Monday, October 10, 2005

On Waiting and Not Waiting

I'm finally home after being in Albany all weekend. A good friend got married. The weather was awful, but the wedding was beautiful. The bride looked gorgeous. And it made me think about my wedding. A lot. I'm not yet engaged. But the boy and I have talked about it a lot. And I think it will be happening sooner rather than later. I love him very much and can't imagine spending a day without him.

So I'm thinking that within a year or maybe two at the most, I'll be participating in the whole white dress ritual. It's a milestone in anyone's life, and when I look back on it, I don't want to wish I had lost more weight. I don't want to see those pictures and cringe because I'm fat. These past few months, I haven't really been doing much as far as losing weight goes. I've been working out a lot, yes. But I've also been eating pretty much whatever I want.

I think in the back of my mind I've been waiting to get engaged. I guess I'm thinking once I'm engaged, I'll put my weight loss into high gear. Because I'll have something to shoot for. But you know what? I seriously doubt that will make that much difference. I need to start now. I can't wait until I get engaged. Because I really don't know when that's going to happen. And in the meantime I could gain another 20 lbs. And I just don't want to do that. I want this weight off. Not later. Now.

I have goals. I want to be at 175 by Christmas. I think I can do this.

Over the next 11 weeks, weeks that include Halloween and Thanksgiving, I will be accomplishing the following things:

Work out 4-6 times a week. These workouts will be tough. No wimpy workouts. Wimpy workouts don't produce results.

Eat at least 3 servings of veggies a day. I know this doesn't sound like a lot, but for me it is. My body needs these nutrients.

Eat significantly less sugar. I will not deprive myself, but I will not give in to my dessert habit every day. I do not need a popsicle after dinner every night. I can have a low calorie dessert three nights a week. That is all.

I think if I do these three things and focus on sticking to my points, I should be able to make my goal of 175 by Christmas, and hopefully surpass it. Wish me luck!

1 comment:

K said...

I know exactly what you mean, and I've been engaged for a year (although I didn't get serious about the weight-loss until nine months ago). Wedding in five months.
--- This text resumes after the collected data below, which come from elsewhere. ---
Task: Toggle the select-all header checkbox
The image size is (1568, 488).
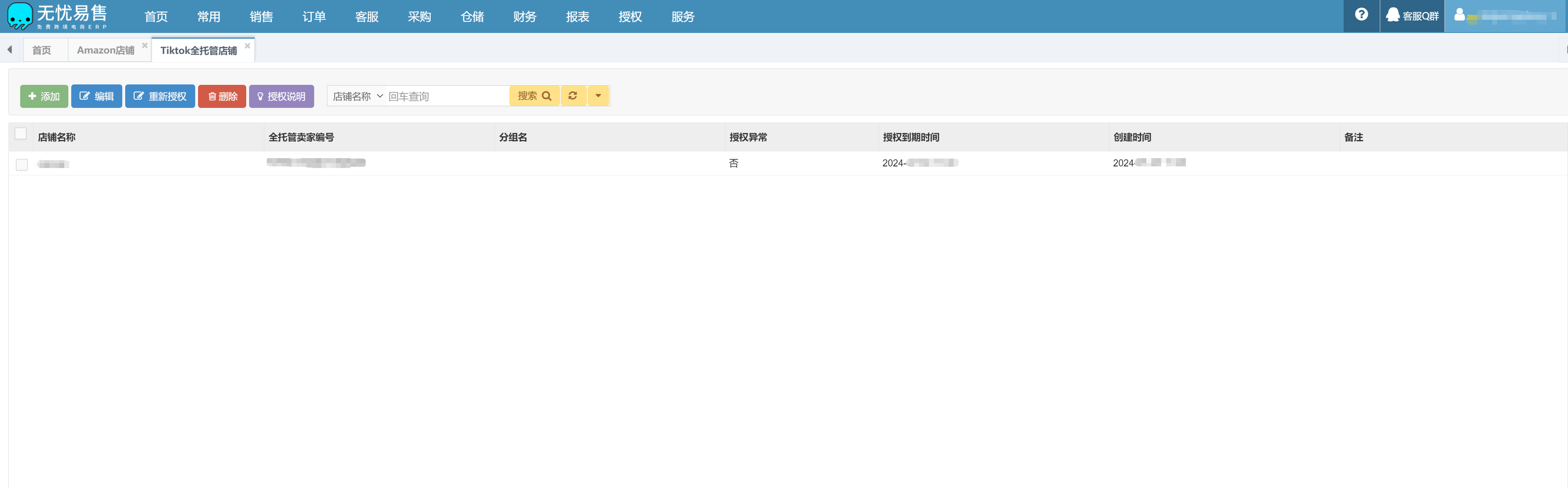Action: (x=21, y=134)
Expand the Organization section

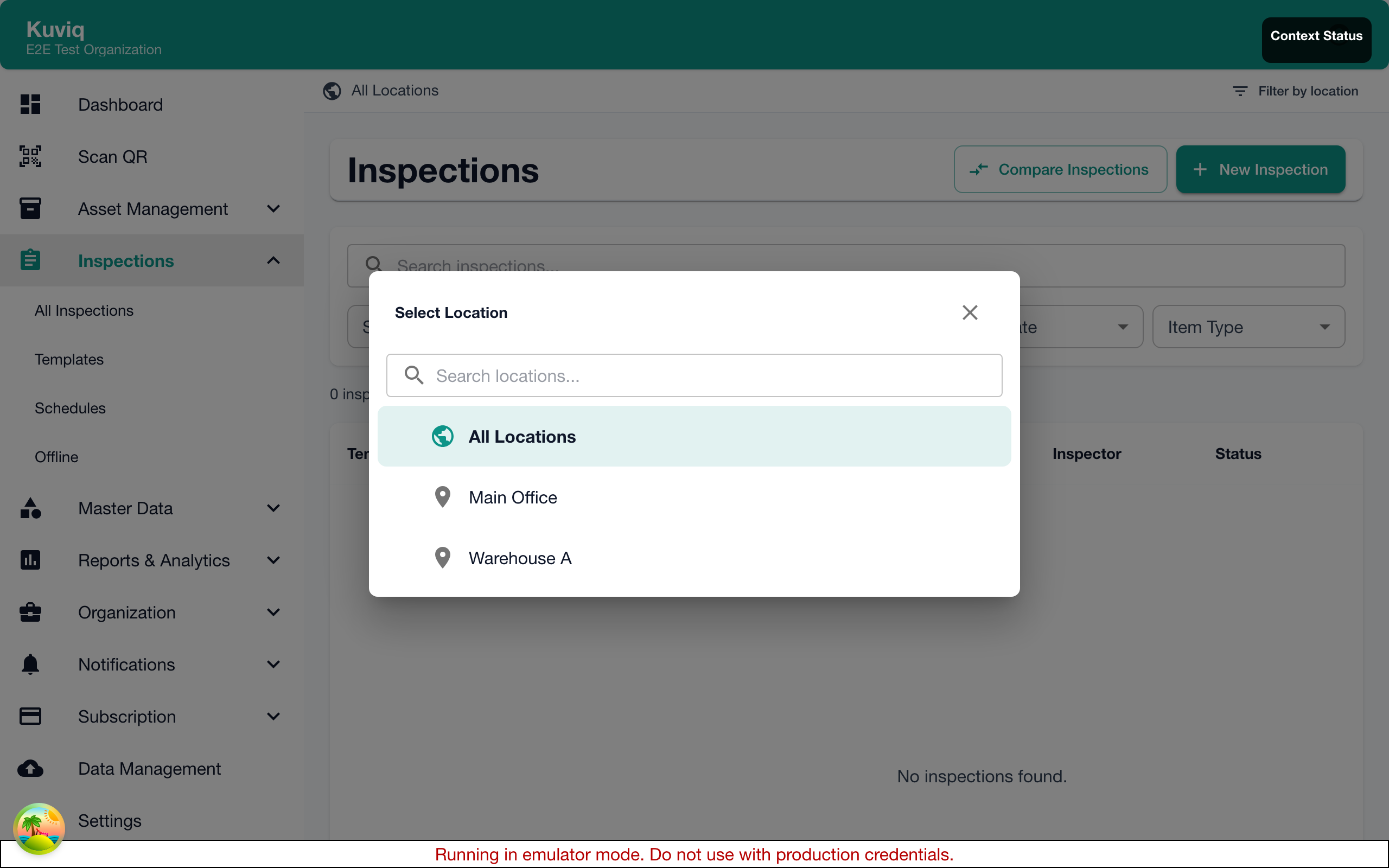[x=273, y=612]
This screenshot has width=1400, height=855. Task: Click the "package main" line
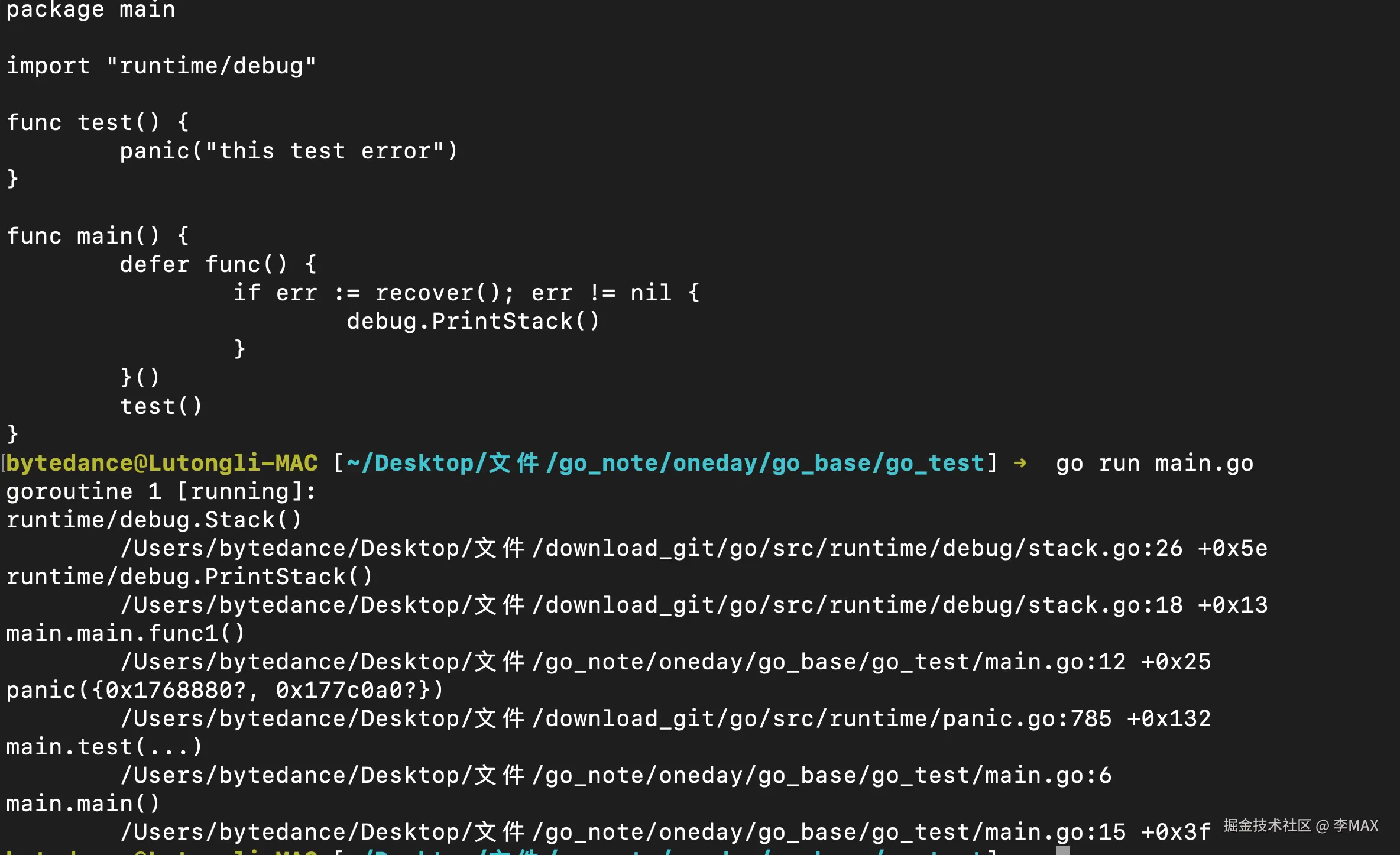click(90, 9)
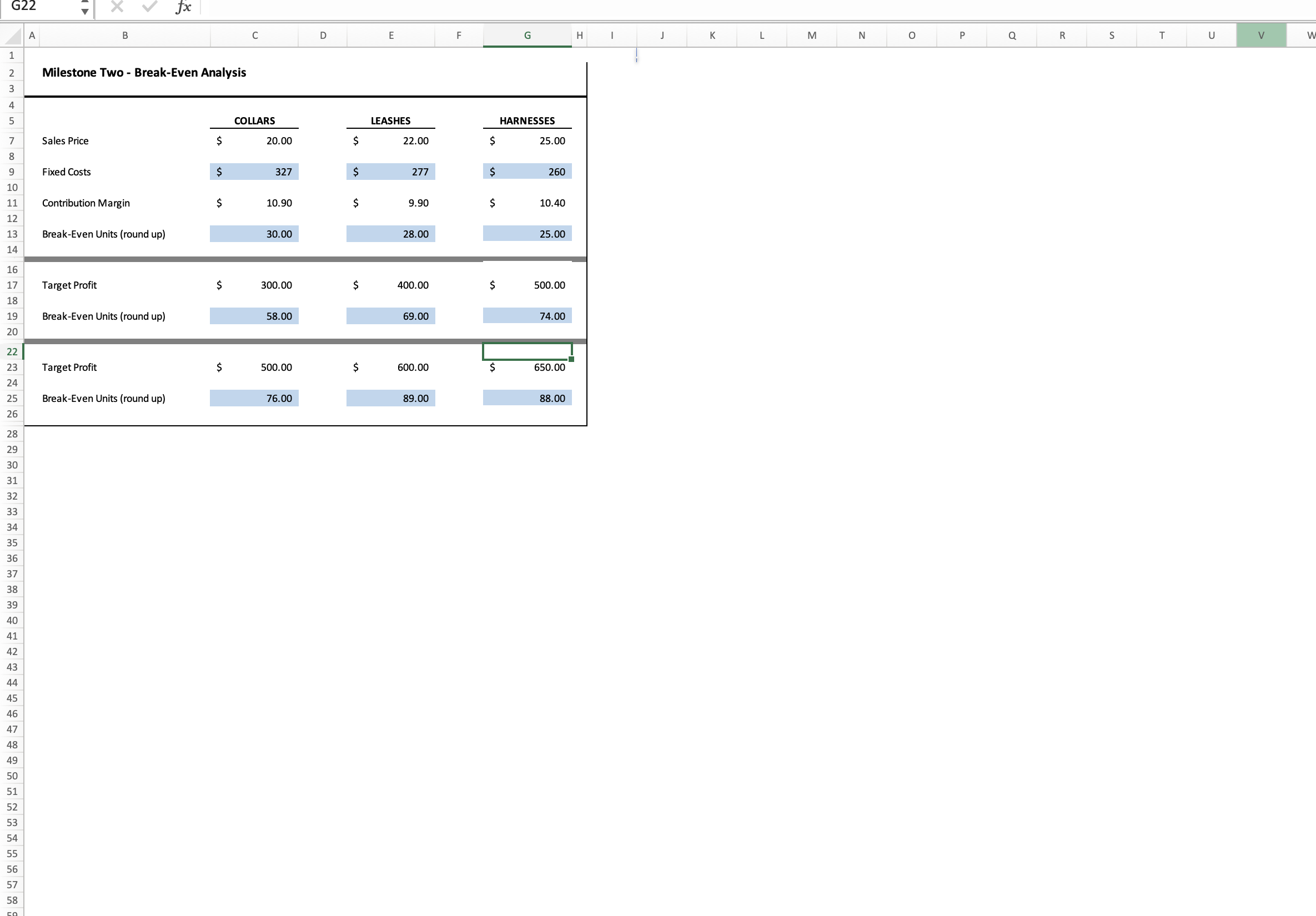Viewport: 1316px width, 916px height.
Task: Click the shaded 30.00 break-even cell for Collars
Action: 254,234
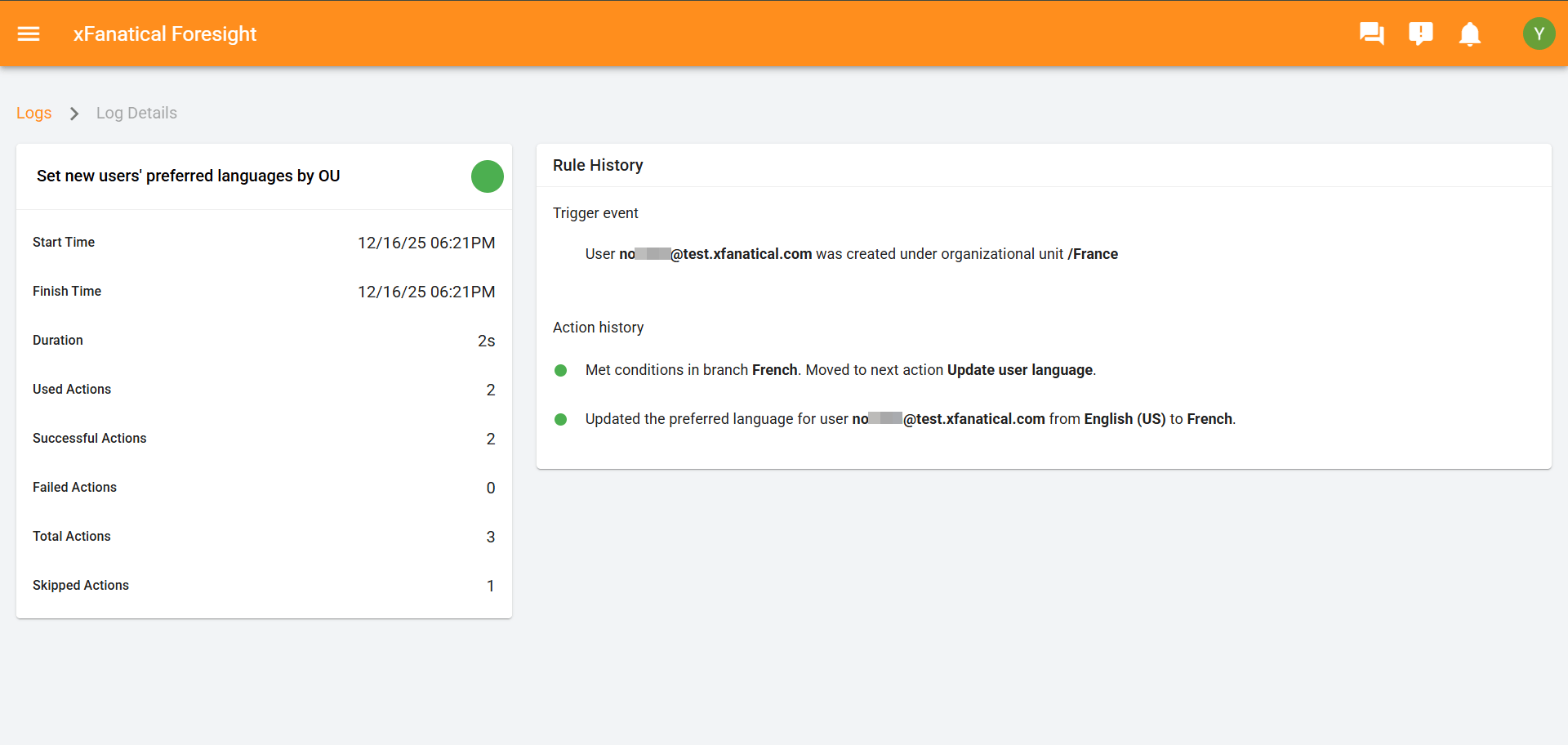Click the Skipped Actions row
Viewport: 1568px width, 745px height.
click(80, 585)
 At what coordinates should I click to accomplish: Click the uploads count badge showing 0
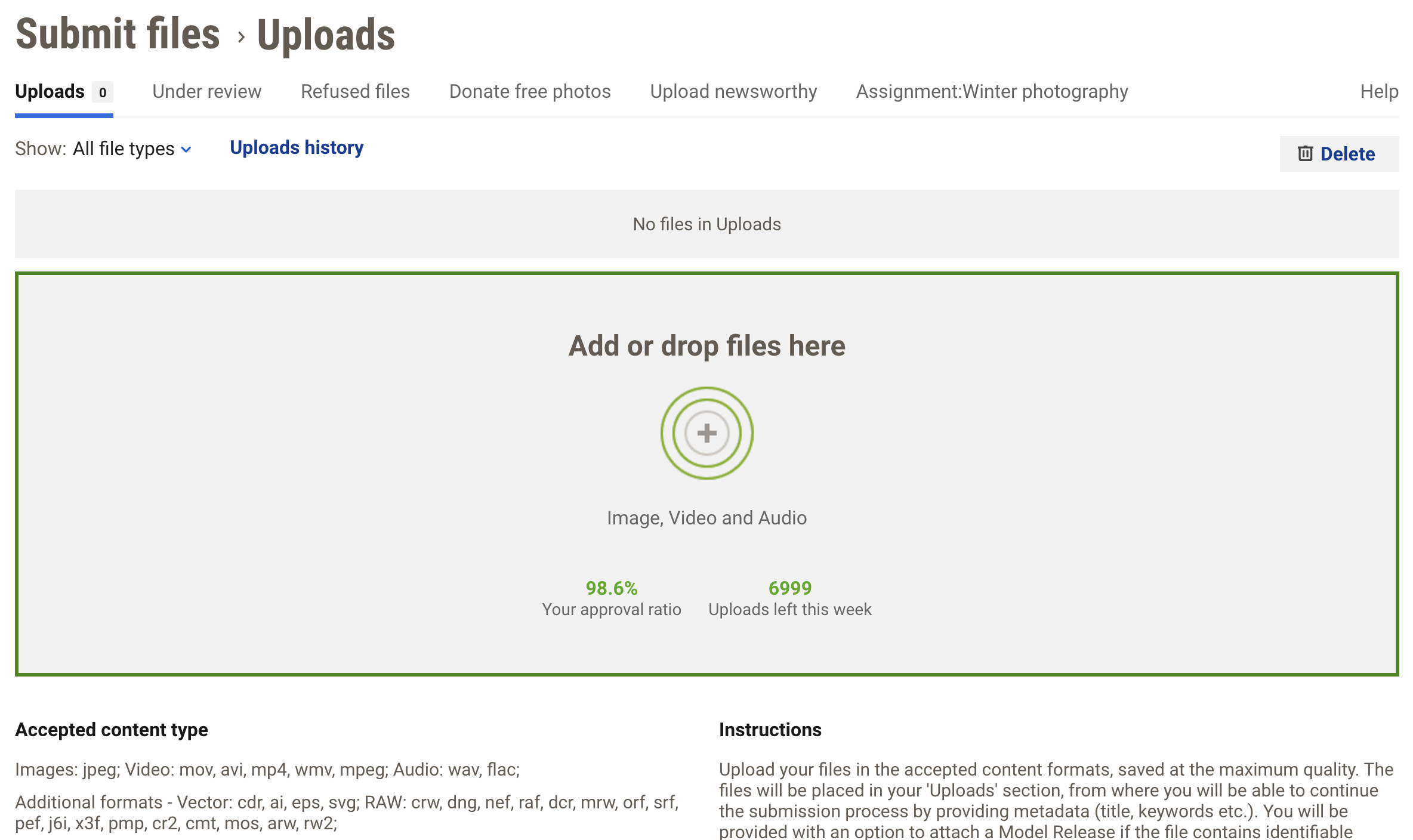pyautogui.click(x=103, y=92)
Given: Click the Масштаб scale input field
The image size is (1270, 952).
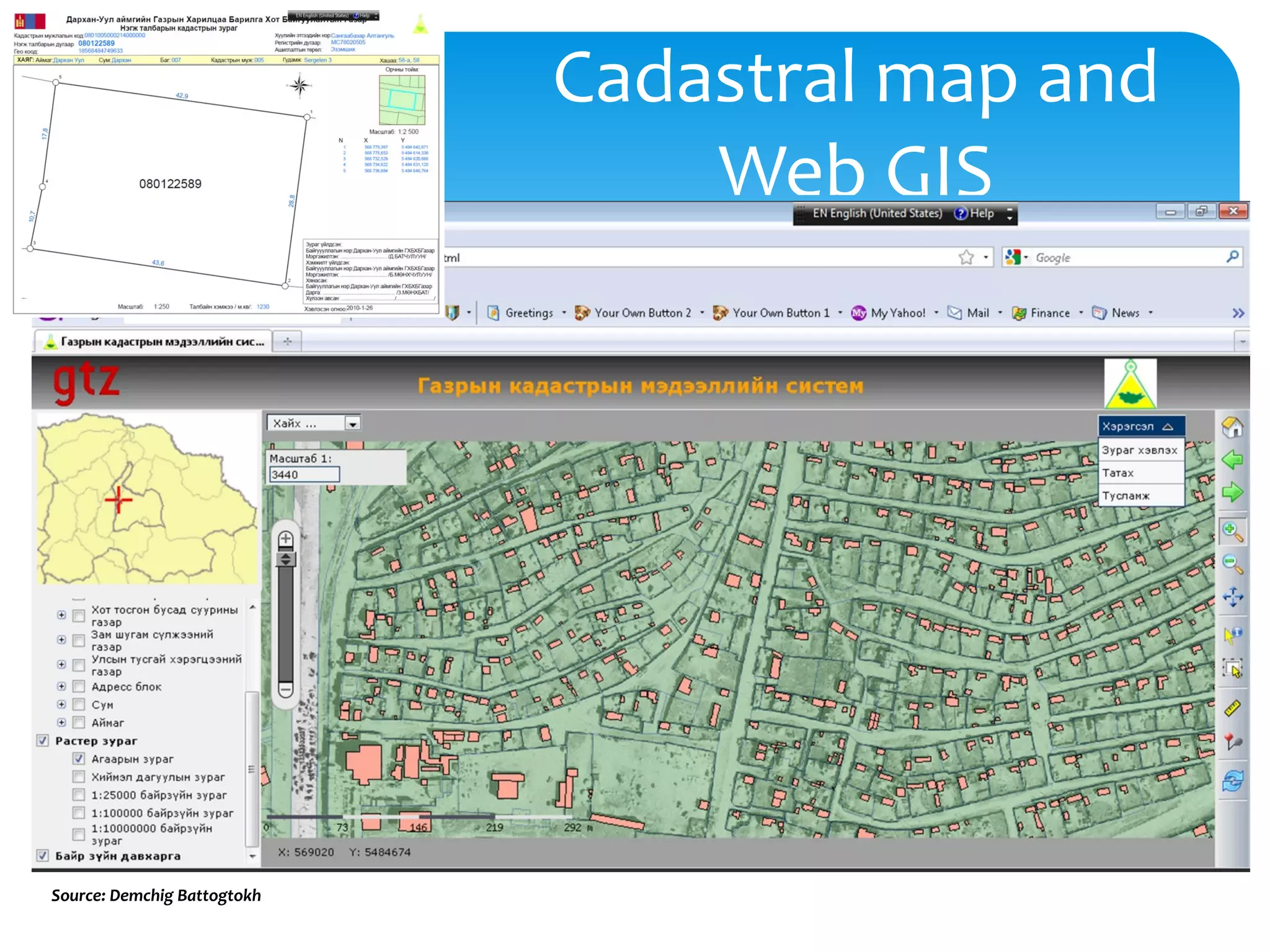Looking at the screenshot, I should click(x=304, y=475).
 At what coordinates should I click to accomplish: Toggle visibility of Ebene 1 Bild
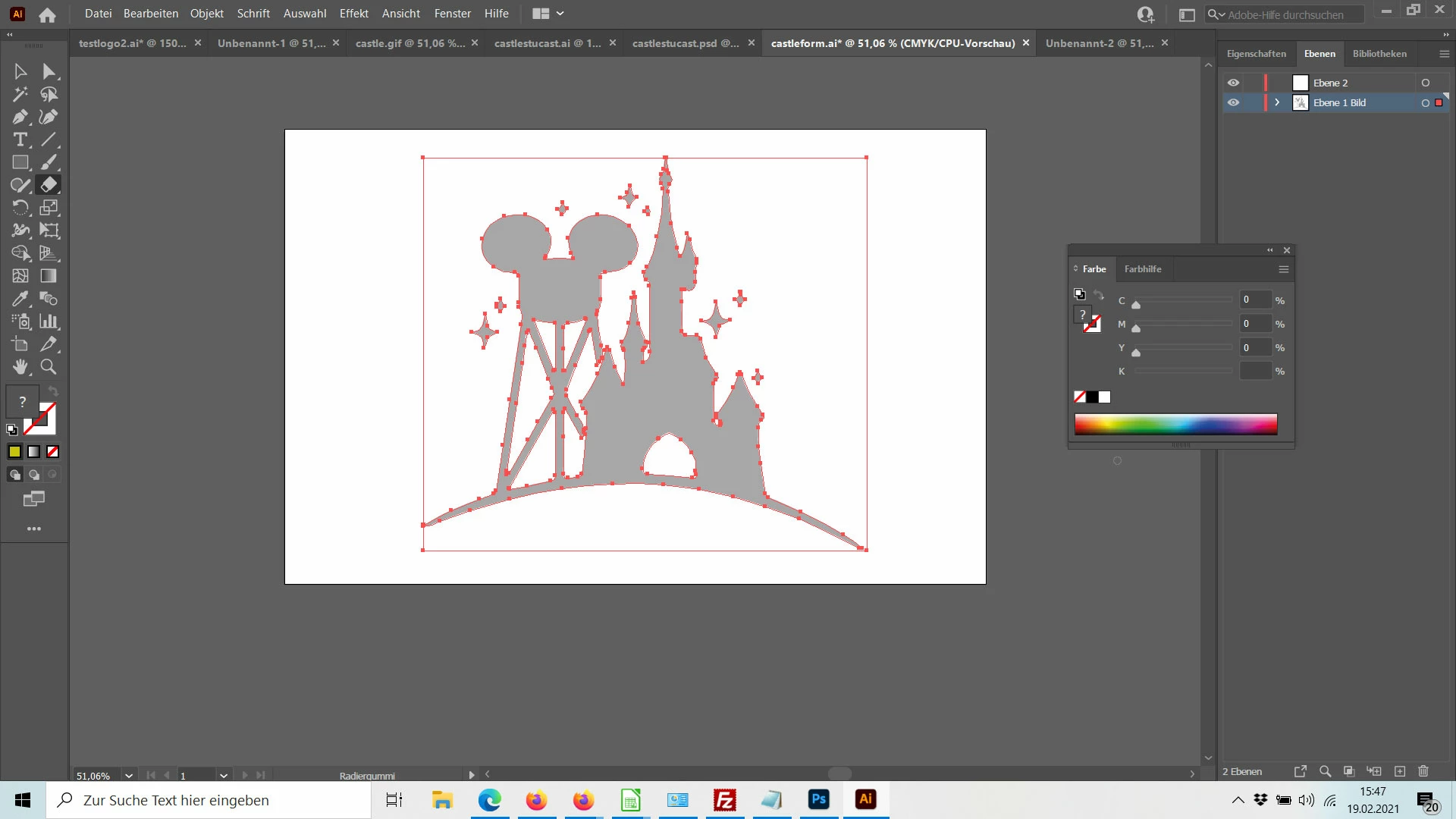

Not that I've lost a lot of weight - not even a stone yet. But I'm much fitter and have gained a lot of muscle, and consequently my shape is better. So I feel better. I suppose if you get to a point where the numbers on the scale no longer make you want to scream, you have succeeded - even if the numbers aren't what you were originally shooting for.

I have no doubt I will cringe at some of my wedding photos. I'm good at cringing. But I'm not so terrified of the whole white-dress-people-looking-at-me as I was.